Length: 474 words (1.4 double-spaced pages)

Rating: Excellent

Open Document

Essay Preview

More ↓
An Analysis of Jack London's To Build a Fire


In her cultural criticism of Jack London's "To Build a Fire", Jill Widdicombe explores the question of whether the story's protagonist might have perished from the extreme cold of the Klondike winter even if with a traveling companion. She describes the brutality of the winter weather and, alluding to the man's confidence in his ability to survive the weather, describes it as "behavior most of us can understand" - especially if we are accustomed to warmer surroundings. She states: "the extreme cold of frosty landscapes--or "The White Silence", as London describes it--is so quiet and abstract that it does not immediately appear to be lethal".
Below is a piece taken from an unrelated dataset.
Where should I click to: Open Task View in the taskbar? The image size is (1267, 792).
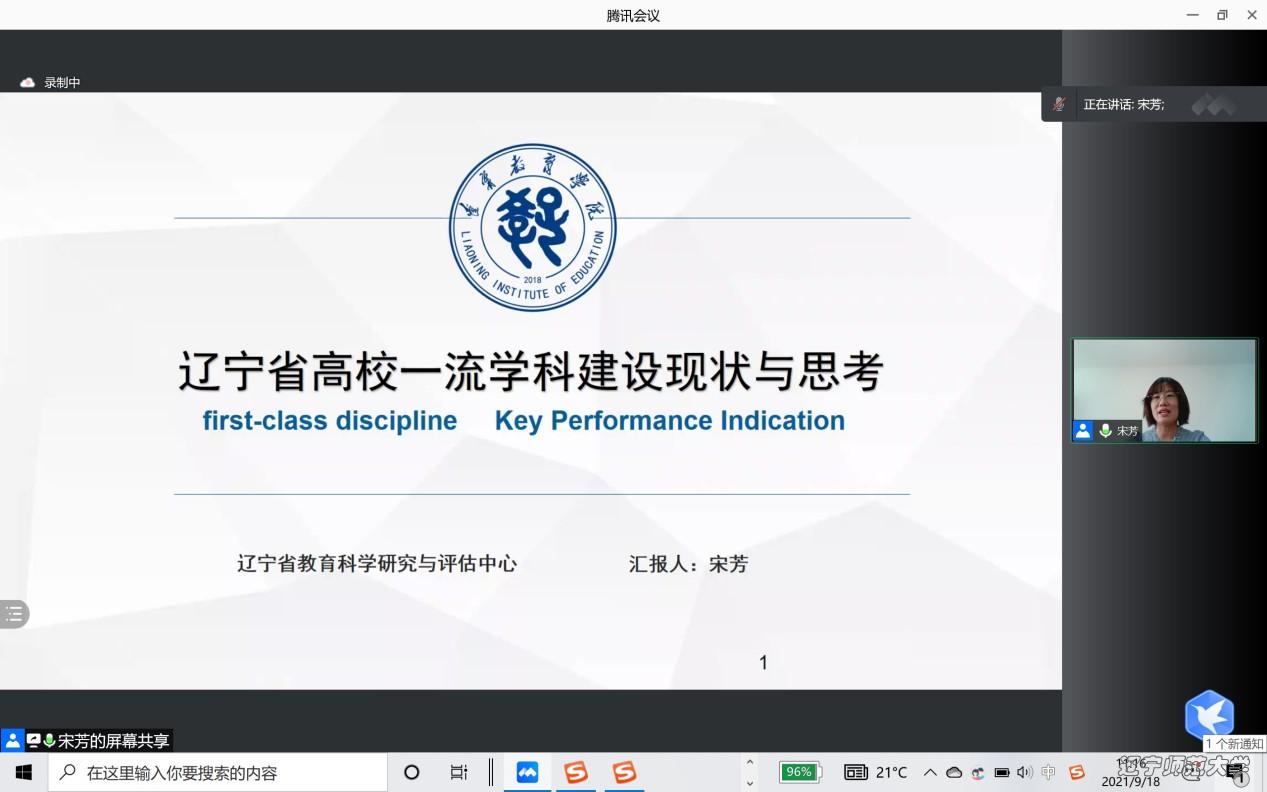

As the plot unfolds, I feel the story's protagonist falls victim to several factors brought into play at once: his inexperience with the severity of the Klondike winters, his inability to envision the possible consequences of his decision to travel alone in such weather, a series of unfortunate events during his trip, and the misjudgment exercised in his attempts to survive those incidents. Though quick and alert, the man's lack of imagination renders him unable to visualize what might happen to a man traveling without a companion should adverse circumstances arise in such severe weather in an uninhabited landscape. When he indeed finds himself in dire straits as a result of getting wet in the brutal freezing weather, he once again fails to imagine how quickly the cold will threaten his life and consequently misjudges the severity of his situation. His poor judgment causes him to make one mistake after another until he finds himself incapable of extricating himself from his situation. It seems obvious that had he made himself more familiar with the culture of the land and paid attention to the warnings of the old-timer on Sulpher Creek, he might have chosen to delay his trip and live to travel another day. Had he understood the importance of fostering a relationship with the dog, a native Husky with inbred instincts regarding the native climate, the dog would have interacted differently with him, maybe warning him of the danger of the weather through its actions or perhaps providing help, either by sharing its body heat or by going for help. However, instead he held little regard for the dog and the dog reciprocated: "there was no keen intimacy between the dog and the man.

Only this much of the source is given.